The GAO report used several sources from the Bureau of Labor Statistics, like the current population survey. But even that survey doesn’t capture workers under age 15 or those who work less than 15 hours without pay for a family business.

The National Institute for Occupational Safety and Health looks at child injuries through the Childhood Agricultural Injury Prevention Survey, but Brown Barnes said that’s only a random sample of 50,000 farms.

Within the Department of Labor, GAO works with the Occupational Health and Safety Administration. But that organization doesn’t monitor small family farms with less than 10 people.

The GAO report recommended increased monitoring and outreach for injury and illness of children 17 and under in the workforce, including agriculture. It also recommended looking into the feasibility of including household workers and those working on farms with 10 or fewer employees.

Tracking agriculture-related incidents would help agencies “as they plan their enforcement efforts, that they can address the risks faced by children, particularly those in agriculture,” Brown Barnes said.

Bishop now works on a farm near Brookfield. His work usually involves sitting in a tractor, he said. He used to have a prosthetic, but it became outdated, and he could move better without it, he said.

“The way we do things is a lot different than it used to be. There’s quite a bit less hand work, we did a lot of hand work in the day. Now most days is getting on equipment and running it,” Bishop said.

Bishop said a big change in modern farm equipment comes with shields and warning stickers. But people take that for granted.

“Loose articles around equipment is probably the biggest thing I would concentrate on” as far as safety, Bishop said.

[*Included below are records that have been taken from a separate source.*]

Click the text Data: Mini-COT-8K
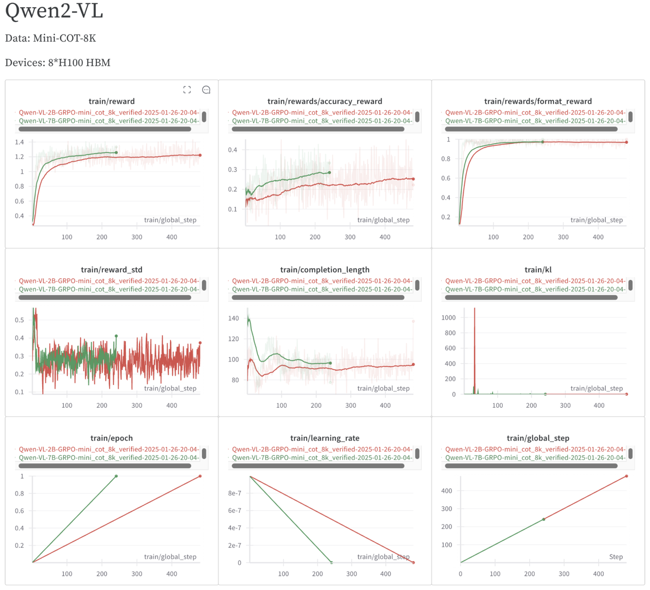[50, 38]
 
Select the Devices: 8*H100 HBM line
[57, 62]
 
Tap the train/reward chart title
[111, 101]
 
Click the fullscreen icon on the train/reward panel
[187, 90]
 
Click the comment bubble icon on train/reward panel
[206, 90]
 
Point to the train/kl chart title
[538, 270]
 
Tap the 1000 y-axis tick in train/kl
[449, 318]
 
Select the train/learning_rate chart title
[324, 438]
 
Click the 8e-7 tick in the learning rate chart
[234, 493]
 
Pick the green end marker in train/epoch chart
[116, 476]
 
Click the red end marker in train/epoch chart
[200, 476]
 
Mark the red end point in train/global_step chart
[627, 476]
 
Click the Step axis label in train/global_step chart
[616, 556]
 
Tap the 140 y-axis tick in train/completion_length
[234, 318]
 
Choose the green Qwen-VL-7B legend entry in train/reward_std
[109, 289]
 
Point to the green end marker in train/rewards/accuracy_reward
[330, 173]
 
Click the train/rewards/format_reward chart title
[538, 101]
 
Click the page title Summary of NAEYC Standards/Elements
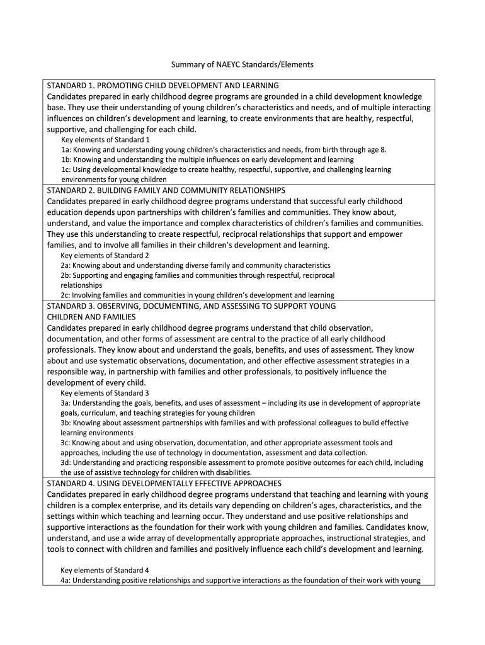pos(242,64)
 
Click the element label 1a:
pos(66,150)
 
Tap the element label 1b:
pos(66,160)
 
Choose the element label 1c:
pos(66,170)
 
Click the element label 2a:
pos(66,266)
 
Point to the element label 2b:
pos(66,276)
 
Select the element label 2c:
pos(66,295)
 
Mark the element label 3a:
pos(66,403)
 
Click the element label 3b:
pos(66,423)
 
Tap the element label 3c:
pos(66,443)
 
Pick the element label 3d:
pos(66,462)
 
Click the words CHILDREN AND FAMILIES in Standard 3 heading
pos(91,317)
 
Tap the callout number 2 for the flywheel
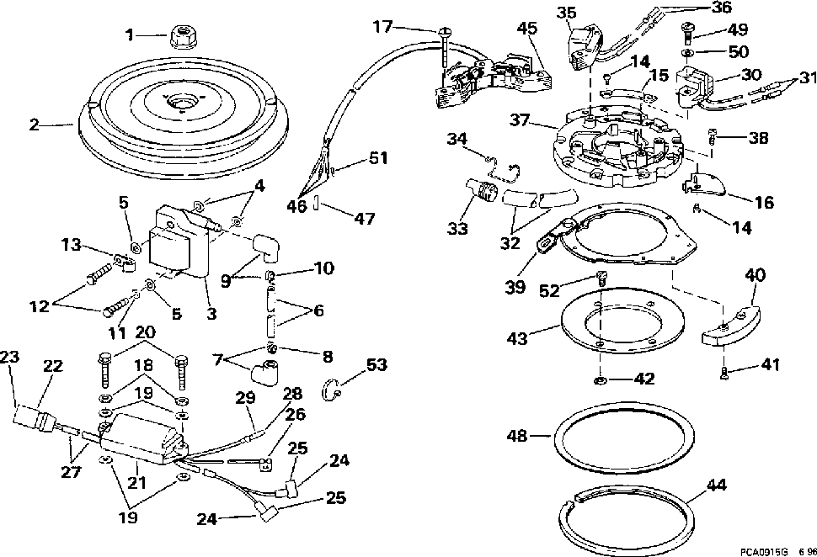(x=34, y=125)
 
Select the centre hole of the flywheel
(x=179, y=101)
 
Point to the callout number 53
(x=376, y=364)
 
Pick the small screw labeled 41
(x=724, y=372)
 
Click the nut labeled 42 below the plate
(x=599, y=380)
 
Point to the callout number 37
(x=520, y=120)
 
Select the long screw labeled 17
(x=444, y=51)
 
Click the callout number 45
(x=526, y=29)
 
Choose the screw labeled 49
(x=688, y=31)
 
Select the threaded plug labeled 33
(x=479, y=188)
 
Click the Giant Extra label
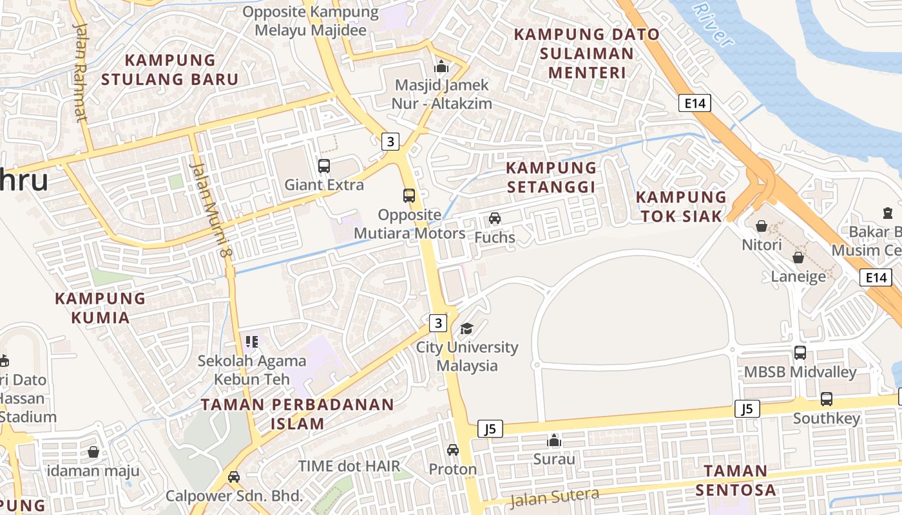tap(324, 185)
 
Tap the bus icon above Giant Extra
tap(324, 166)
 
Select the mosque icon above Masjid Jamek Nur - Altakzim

These days, farm safety demonstrations often include the dangers of a power take-off, or PTO, the equipment that injured Bishop, the Columbia Missourian reported.

The Progressive Agriculture Foundation, a nonprofit based in Birmingham, Alabama, educates children on the dangers that come with living on a farm. Its Safety Day program has reached over 1.75 million people through their clinics and services, including Missourians.

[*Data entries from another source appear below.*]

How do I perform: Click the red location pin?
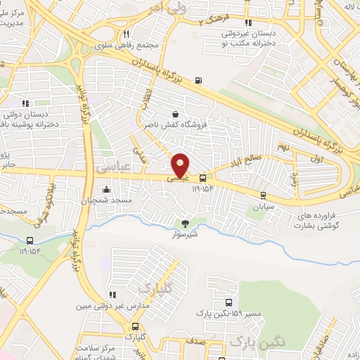pyautogui.click(x=181, y=165)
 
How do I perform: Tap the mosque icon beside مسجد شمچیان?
pyautogui.click(x=106, y=188)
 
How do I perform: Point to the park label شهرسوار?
pyautogui.click(x=184, y=236)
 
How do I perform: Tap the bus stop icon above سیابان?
pyautogui.click(x=263, y=196)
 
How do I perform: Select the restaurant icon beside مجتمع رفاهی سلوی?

“We had a dummy made out of a Tyvek suit and straw and had it tied up to the PTO to have it show what happened,” said Jana Davidson, education content specialist for Progressive Agriculture.

The power take-off easily ripped the dummy apart.

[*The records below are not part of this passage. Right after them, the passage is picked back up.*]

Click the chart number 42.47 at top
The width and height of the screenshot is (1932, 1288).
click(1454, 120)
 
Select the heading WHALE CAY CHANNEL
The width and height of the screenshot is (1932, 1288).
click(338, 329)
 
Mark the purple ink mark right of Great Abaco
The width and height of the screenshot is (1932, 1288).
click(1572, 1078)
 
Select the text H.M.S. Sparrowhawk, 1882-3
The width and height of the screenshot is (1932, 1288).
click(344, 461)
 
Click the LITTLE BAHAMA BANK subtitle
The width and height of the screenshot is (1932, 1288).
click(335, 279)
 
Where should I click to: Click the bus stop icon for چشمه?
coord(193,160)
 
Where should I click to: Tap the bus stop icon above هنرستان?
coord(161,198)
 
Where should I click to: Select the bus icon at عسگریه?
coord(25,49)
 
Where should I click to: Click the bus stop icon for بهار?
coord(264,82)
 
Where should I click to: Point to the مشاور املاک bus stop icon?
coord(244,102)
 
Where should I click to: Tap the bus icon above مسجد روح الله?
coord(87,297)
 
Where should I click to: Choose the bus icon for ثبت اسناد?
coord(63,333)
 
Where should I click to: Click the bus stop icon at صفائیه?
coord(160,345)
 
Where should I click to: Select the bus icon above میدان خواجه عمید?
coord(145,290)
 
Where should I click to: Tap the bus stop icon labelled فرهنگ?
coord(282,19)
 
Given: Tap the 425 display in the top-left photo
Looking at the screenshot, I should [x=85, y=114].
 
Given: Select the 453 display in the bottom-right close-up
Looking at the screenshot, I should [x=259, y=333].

These types of lessons are easier for children to grasp, Davidson said.

Education and adult oversight are not enough, said Lee. Agriculture must undergo a culture change so that adhering to important safety practices becomes the norm, Lee said. She compared it to the push to implement mandatory seat belts, which have become more acceptable over time.

“We know nearly all the injuries and even some of the deaths with the kids, there’s a parent right there. The child is being supervised,” Lee said. “But kids are just so fast or the equipment is just so strong that the supervision is not sufficient.”